One member who recently read her newest novel, Barkskins agrees that The
Shipping News is not as dark.
Newfoundland’s depressed economy as the cod
supply diminishes and Quoyle and his aunt’s stories are influenced by the
impact the economy has on the people of Newfoundland. She describes well life as it is on the
island; it almost felt like flipping through an album or a scrapbook, seeing
bits and pieces of lives and events that eventually fit together.
Her writing style, did irritate some of us:
very short sentences with no verbs, sentences with no subject. However her descriptions of the landscape and
the sea, the rugged beauty were very well done.

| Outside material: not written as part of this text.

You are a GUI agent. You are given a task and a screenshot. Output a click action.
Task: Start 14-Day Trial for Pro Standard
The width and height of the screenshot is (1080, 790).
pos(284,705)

Her descriptions of the sea and the weather were full, beautiful and
scary in some parts.
She captured well all the characters, the
meaness in some of them literally jumped off the page. Quoyle was a very sympathetic person despite
being downtrodden. He is an ordinary,
not particularly attractive person, who copes and perseveres. He is a patient
man and as the story develops Quoyle moves closer to a life that offers him
satisfaction and love.
There was a sense in the story from the
characters and descriptions of the pull where we come from has on us as we grow
older, how a very strong sense of place stays with us even if we move
away.
It was a worthwhile read, thank you Colette
for an excellent choice that generated good discussion.